Quale sintesi è possibile?

Conclusioni (interlocutorie) all'assemblea del Gruppo di Volpedo 

di Felice Besostri 

Non è possibile trarre delle conclusioni in un tempo più ridotto di molti degli intervenuti: ma non è un problema quantitativo.

    Sono state espresse indicazioni diverse: autonomia socialista, integrazione nel PD, costruzione di una nuova sinistra a partire da Sinistra e Libertà, quale sintesi è possibile?

    Soprattutto si sono espressi anche stati d'animo che proprio per essere il frutto di pulsioni individuali non consentono una reductio ad unum.

    Prima però di esprimere le mie opinioni, vorrei fare una precisazione rispetto ad una critica all'Appello di Volpedo, perché si rivolge ai socialisti ovunque essi siano.

    Non è un appello indiscriminato.
    Se qualcuno una volta socialista è andato da certe parti, cioè nel Popolo della Libertà, in ruoli dirigenti o di spicco e si trova bene, a proprio agio, semplicemente non è più socialista! A costoro non si rivolge l'Appello di Volpedo.

    Tutti conoscono un passo famoso della Bibbia, un libro che tutti dovrebbero conoscere anche gli atei, come sono io. Mi riferisco all'Ecclesiaste (3.1-13): c'è un tempo per ogni cosa. Un tempo per seminare ed un tempo per raccogliere. Un tempo per gioire ed un tempo per piangere. Che tempo è questo per la sinistra italiana, ma anche europea? Non certo per gioire, ma nemmeno per piangere e soprattutto non per compiangersi.

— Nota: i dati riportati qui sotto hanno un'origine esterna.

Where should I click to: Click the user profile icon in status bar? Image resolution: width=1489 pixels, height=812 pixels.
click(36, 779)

    Questo è un tempo per riflettere, ma riflessione non è contemplazione del proprio ombelico e neppure rimasticazione del passato, che pure dovrebbe essere rielaborato perché le occasioni perdute sono state molte.

    Non dico il 1953, quando a Berlino una protesta operaia è stata soffocata con i carri armati e neppure il 1956 ungherese (dire rivoluzione è ancora troppo conflittuale).

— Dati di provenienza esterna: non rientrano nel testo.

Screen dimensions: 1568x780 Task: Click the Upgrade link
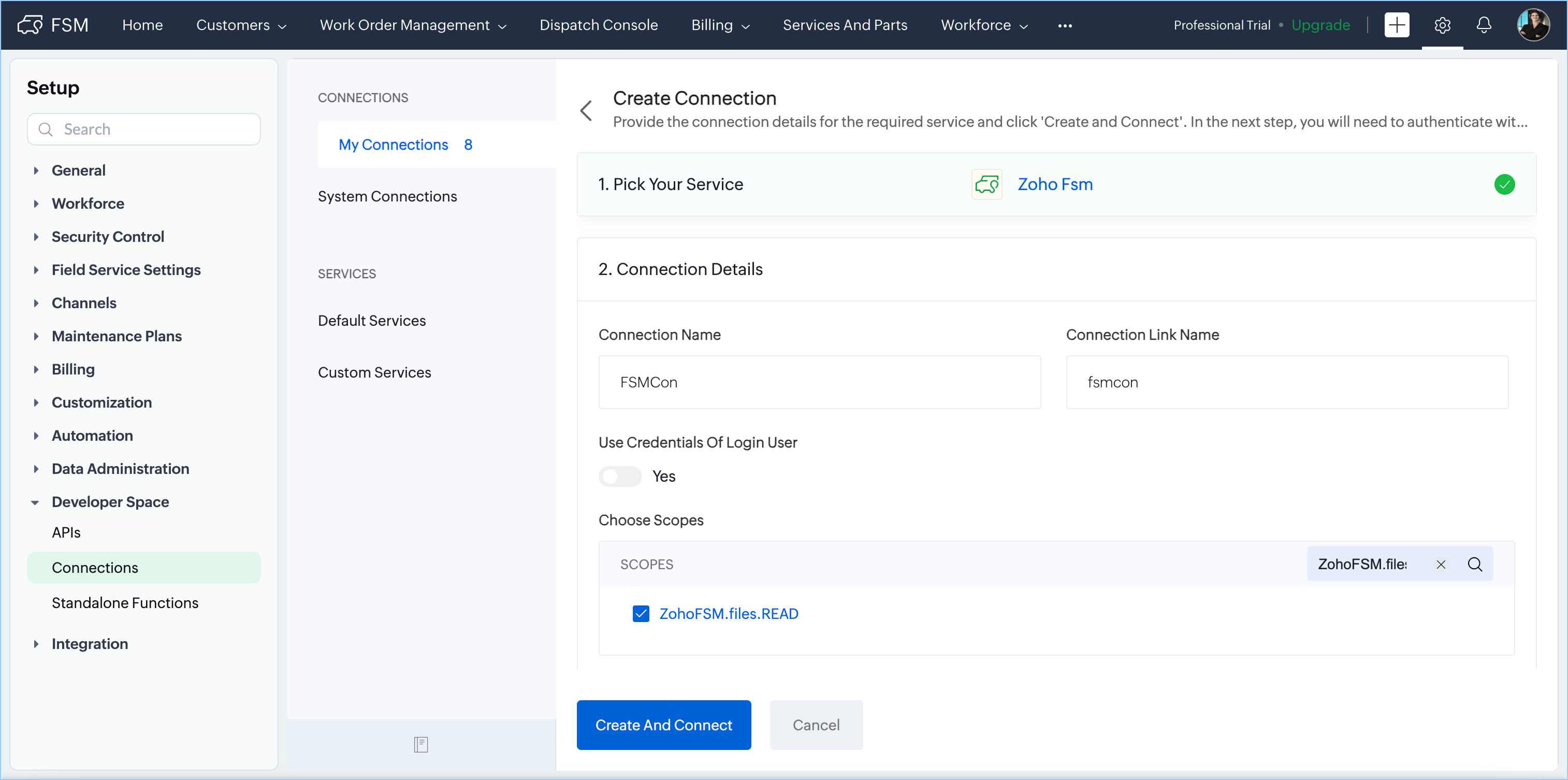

    Il 1968 della Primavera di Praga sarebbe stato un terreno di incontro perché il tentativo di riforma partiva dall'interno dello stesso partito comunista.

    E il 1981 polacco di Solidarnosč? Quando un sindacato di lavoratori ha raccolto in brevissimo tempo una decina di milioni di aderenti e perciò era evidente una frattura tra il potere ed il popolo.

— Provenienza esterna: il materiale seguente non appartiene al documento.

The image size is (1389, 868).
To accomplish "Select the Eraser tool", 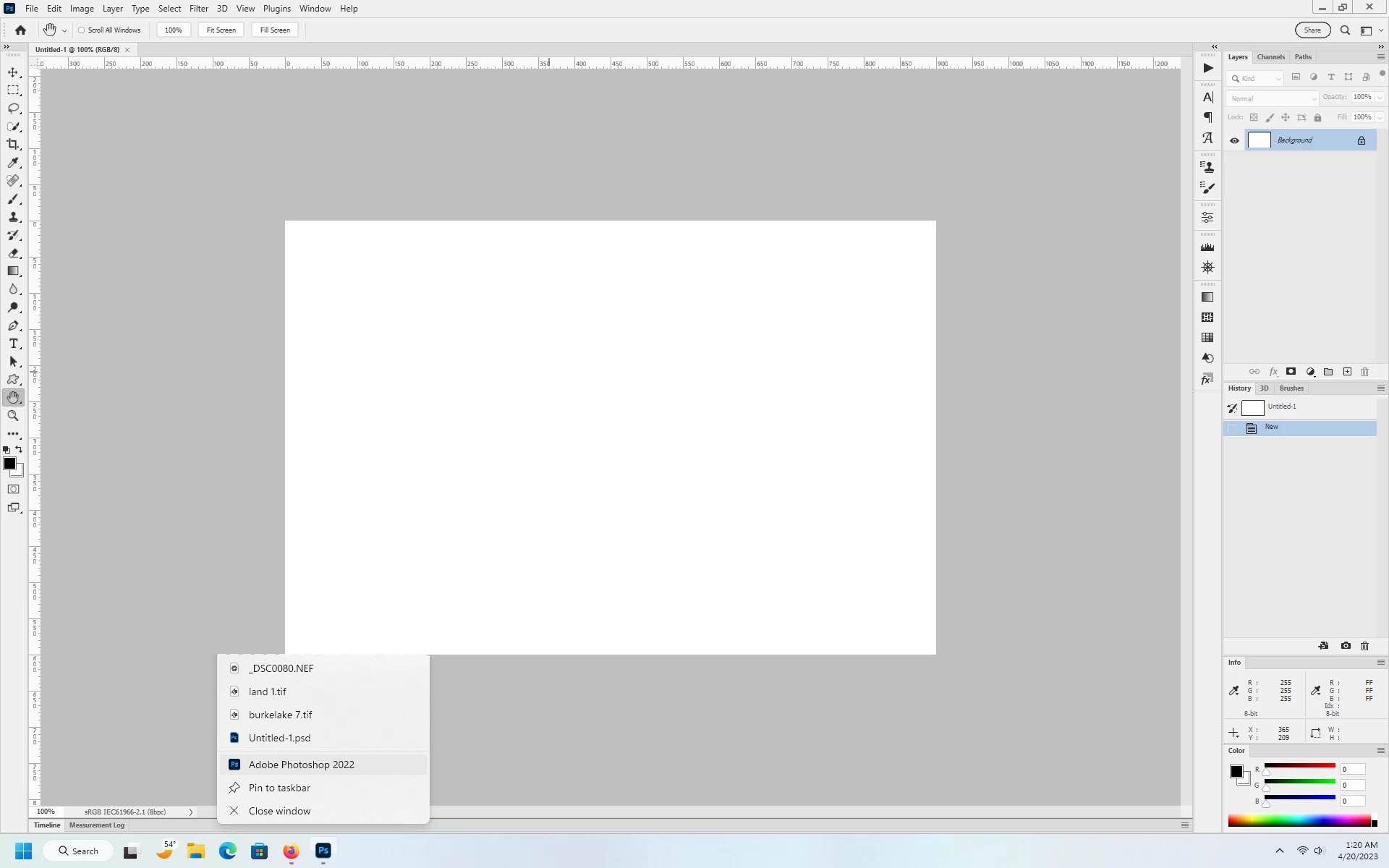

    Sempre troppo presto, ma l'occasione perduta più recente ed importante è stata il crollo del Muro di Berlino nel 1989, cioè venti anni fa.

    L'implosione del sistema sovietico avrebbe dovuto essere la consacrazione dell'altra sinistra, quella socialista democratica, ma così non è stato.

    Invece di superare la frattura storica fra socialisti e comunisti è passata la vulgata della fine del la storia, non come vittoria della democrazia, ma del capitalismo.

    Questo messaggio non è stato soltanto amplificato dalla destra conservatrice, ma è stato condiviso anche da chi sarebbe diventato il leader dell'Ulivo. Romano Prodi sulla rivista Il Regno, dalla Curia di Bologna, cui è sempre stato contiguo, ha sostenuto che con il crollo del muro non sarebbe finito soltanto il comunismo, ma anche il socialismo in Occidente, nella versione socialdemocratica.

    La sinistra italiana non è più rappresentata nel Parlamento nazionale ed in quello europeo.
    Non c'è altro caso in Europa, ma la debolezza della sinistra italiana rispetto a quella prevalente in Europa è stata soltanto resa evidente dai risultati del 2008 e del 2009.

    La debolezza della sinistra italiana nel suo complesso viene da lontano: non ha mai avuto una vocazione maggioritaria o, quando l'aveva (Fronte Popolare del 1948) non era possibile a causa della divisione del mondo in blocchi contrapposti (ed è stato un bene, che non avesse trionfato una sinistra subordinata all'URSS).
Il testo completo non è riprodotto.